REQUIREMENTS:
Answer these about the text on Ron Unz and the minimum wage:
(a) Which proposition from 1998 sought to ban bilingual teaching in public schools?
(b) Which 1994 proposition did Unz oppose?
(c) How much does Unz say in the interview that raising the minimum wage would save?

SOURCE EXCERPT:
::::::::::
Known for Opposing Bilingual Education, Ron Unz says he Supports Rise in Minimum Wage

So this is interesting: Ron Unz who is known throughout California as being someone who has thrown his millions into ballot propositions to a) halt public affirmative action for women and minorities (Prop. 209, 1996) and b) to ban bilingual teaching in public schools (Prop. 227, 1998)  but who opposed Prop. 187 (1994), which tried to bar welfare, health care and public schooling to undocumented immigrants, is now pushing an initiative in favor of increasing the California minimum wage — by a lot.

From a conservative position of wanting to diminish the size and reach of government, he is being consistent.

…significantly raising the minimum wage would help curb government spending on social services, strengthen the economy and make more jobs attractive to American-born workers.

“There are so many very low-wage workers, and we pay for huge social welfare programs for them,” he said in an interview. “This would save something on the order of tens of billions of dollars. Doesn’t it make more sense for employers to pay their workers than the government?”
::::::::::
RECORD SET:

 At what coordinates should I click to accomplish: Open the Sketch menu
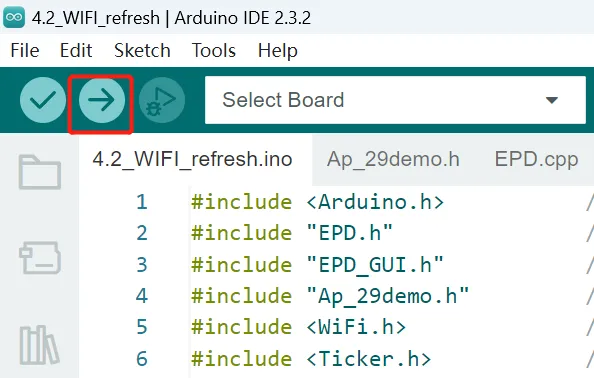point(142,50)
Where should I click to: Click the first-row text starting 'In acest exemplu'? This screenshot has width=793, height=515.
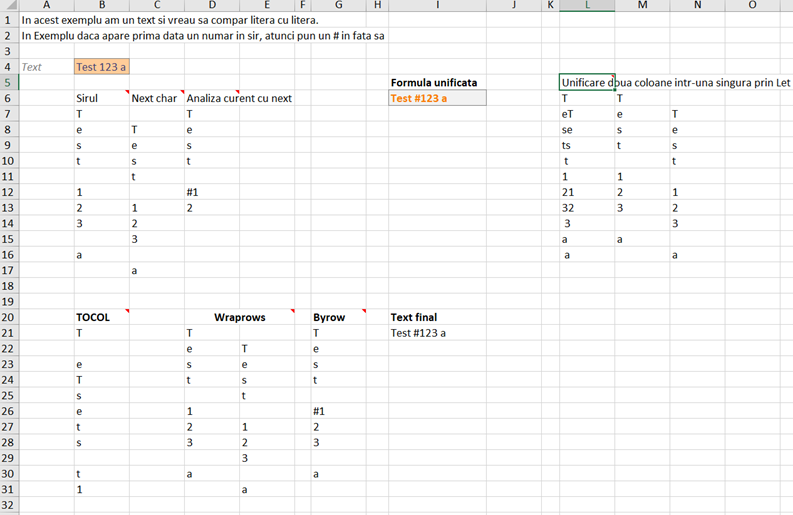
::::::::::
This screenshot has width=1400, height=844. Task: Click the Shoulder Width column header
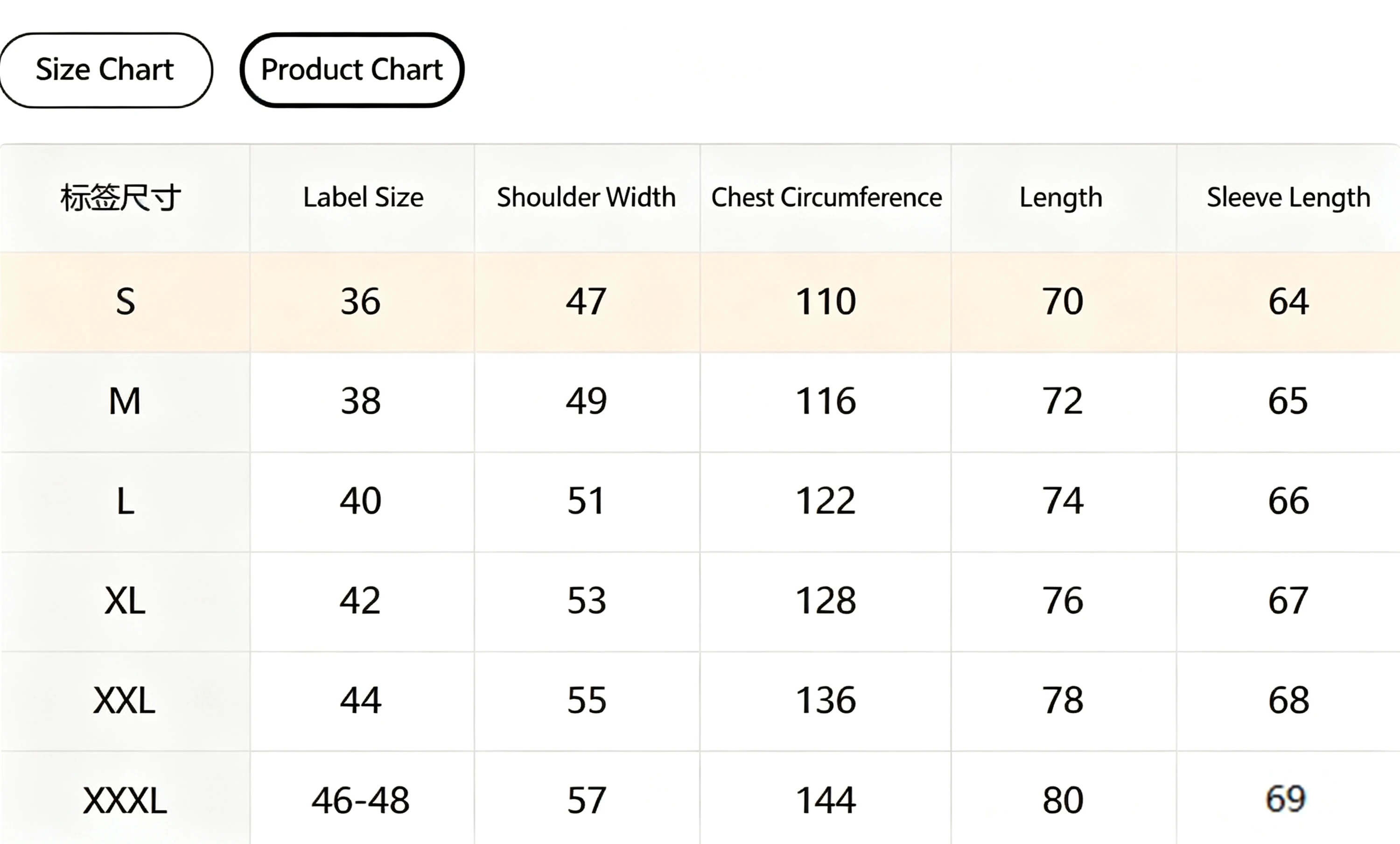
::::::::::
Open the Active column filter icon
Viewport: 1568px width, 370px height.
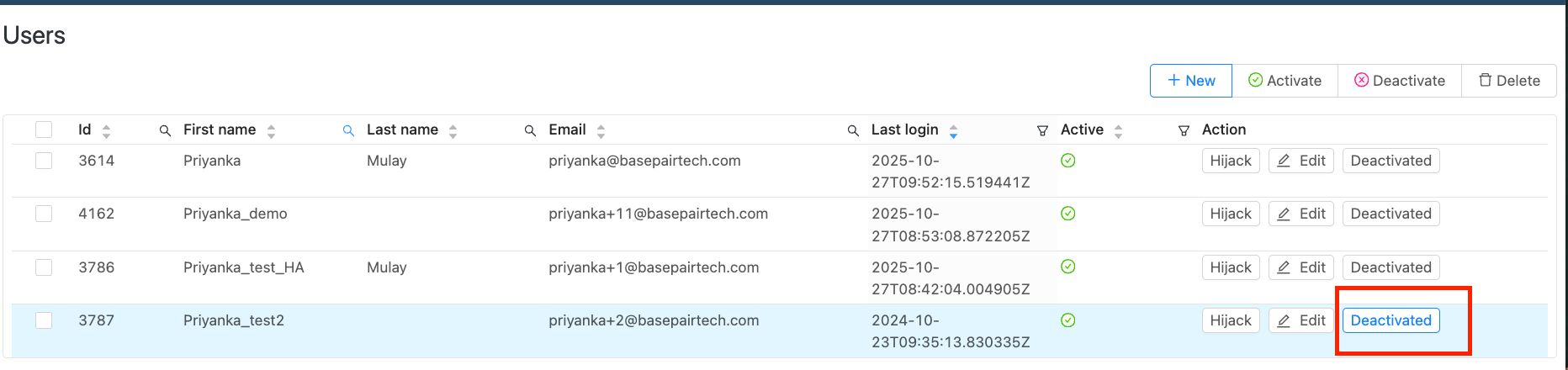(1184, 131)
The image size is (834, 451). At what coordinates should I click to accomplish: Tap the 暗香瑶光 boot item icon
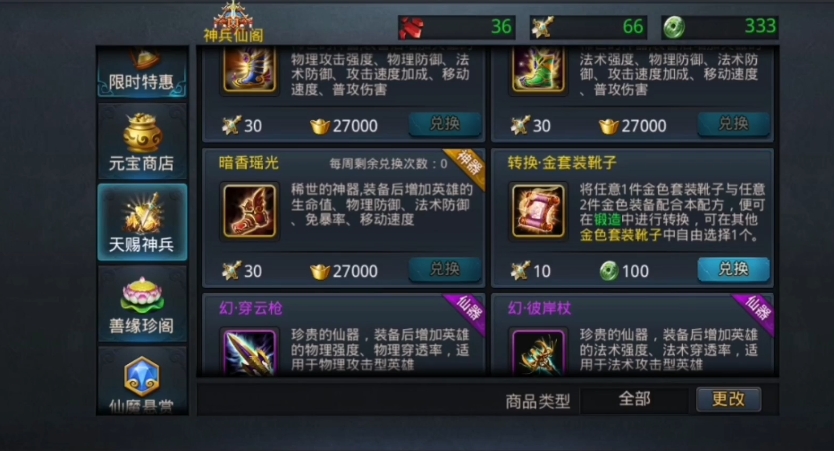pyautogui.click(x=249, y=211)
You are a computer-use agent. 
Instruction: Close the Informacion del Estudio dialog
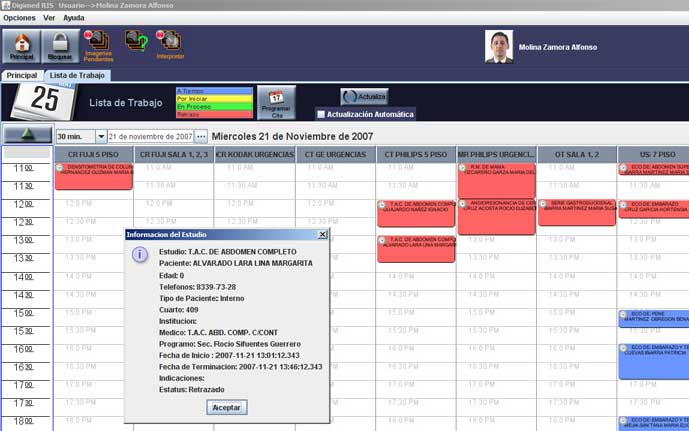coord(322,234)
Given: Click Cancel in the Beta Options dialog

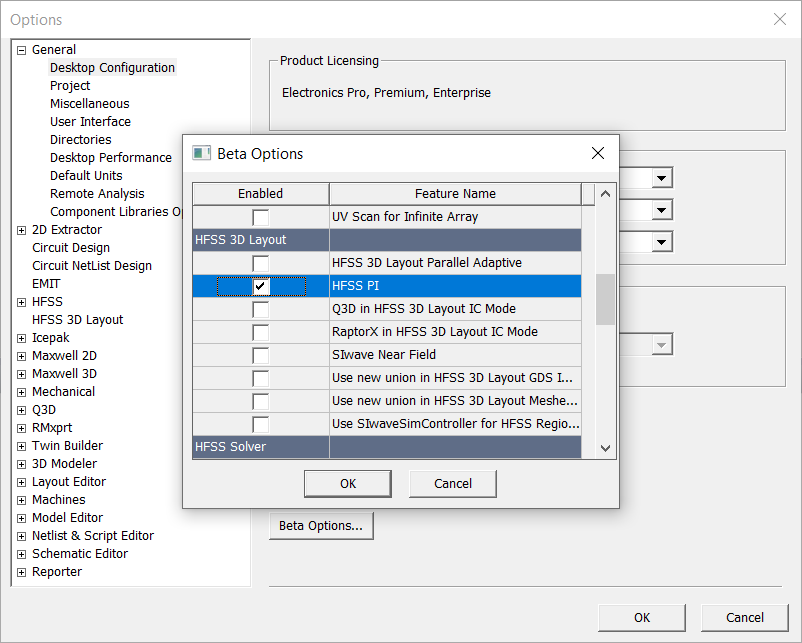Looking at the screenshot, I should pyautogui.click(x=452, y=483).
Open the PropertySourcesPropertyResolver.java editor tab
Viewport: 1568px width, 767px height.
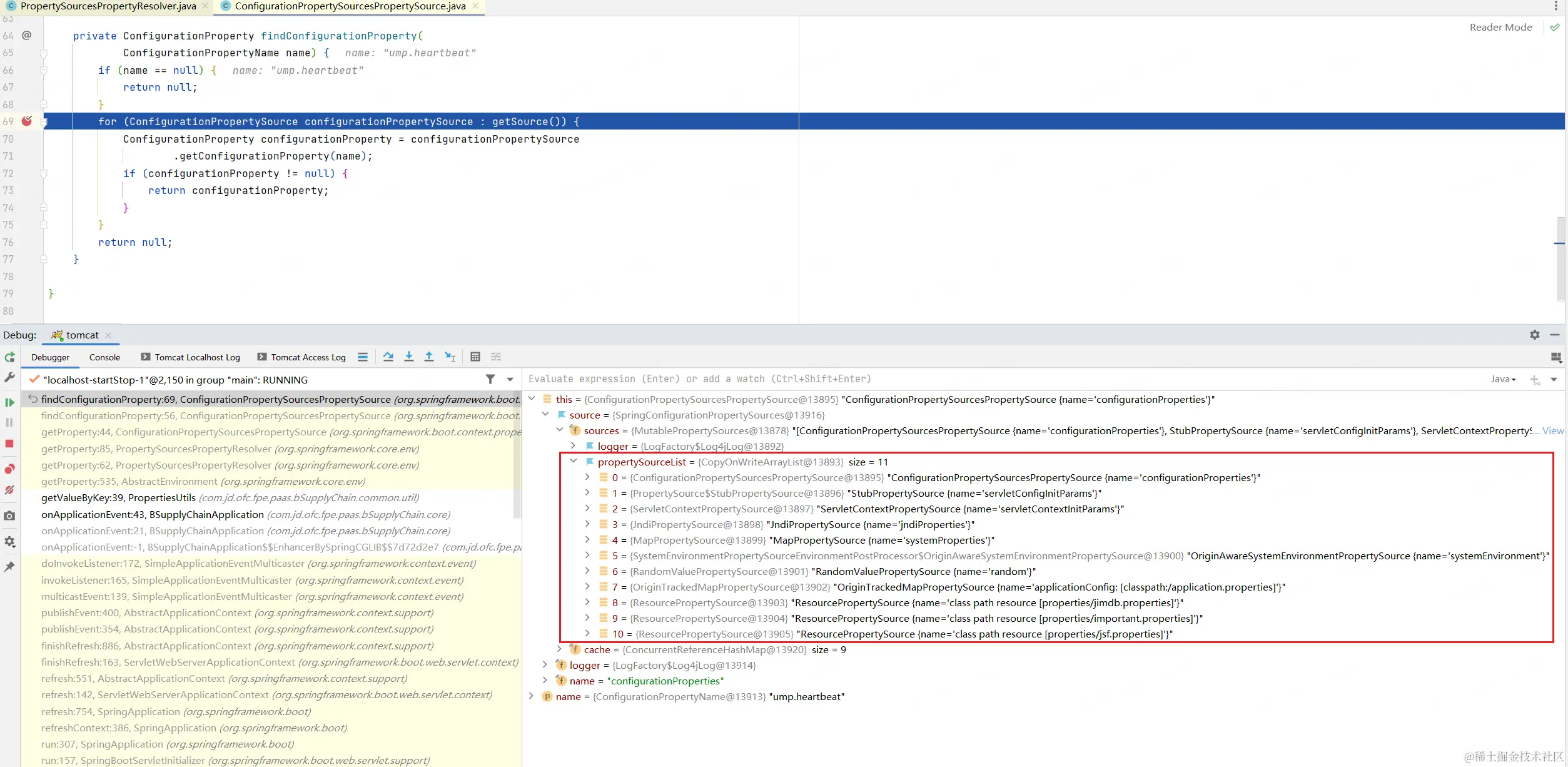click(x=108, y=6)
::::::::::
RESPONSE TO THE TASK:
(a) Prop. 227
(b) Prop. 187
(c) Something on the order of tens of billions of dollars